**Data to use**

----------

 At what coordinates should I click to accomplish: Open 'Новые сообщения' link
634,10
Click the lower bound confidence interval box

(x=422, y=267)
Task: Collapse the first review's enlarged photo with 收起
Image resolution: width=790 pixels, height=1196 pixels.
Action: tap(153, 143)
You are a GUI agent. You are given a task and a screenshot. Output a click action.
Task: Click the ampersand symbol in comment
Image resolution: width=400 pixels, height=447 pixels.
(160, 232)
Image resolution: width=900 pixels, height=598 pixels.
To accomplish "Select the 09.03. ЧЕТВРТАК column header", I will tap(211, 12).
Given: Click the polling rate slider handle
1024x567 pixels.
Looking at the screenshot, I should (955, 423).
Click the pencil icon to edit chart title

----------

**Work to complete**
A word-for-word copy of the lines from the one with "Task: Collapse the" through the end of the listing is what should be returned.

**Expected output**
Task: Collapse the first review's enlarged photo with 收起
Image resolution: width=790 pixels, height=1196 pixels.
Action: tap(153, 143)
You are a GUI agent. You are given a task and a screenshot. Output a click action.
Task: Click the ampersand symbol in comment
Image resolution: width=400 pixels, height=447 pixels.
(160, 232)
Image resolution: width=900 pixels, height=598 pixels.
To accomplish "Select the 09.03. ЧЕТВРТАК column header", I will tap(211, 12).
Given: Click the polling rate slider handle
1024x567 pixels.
Looking at the screenshot, I should (955, 423).
Click the pencil icon to edit chart title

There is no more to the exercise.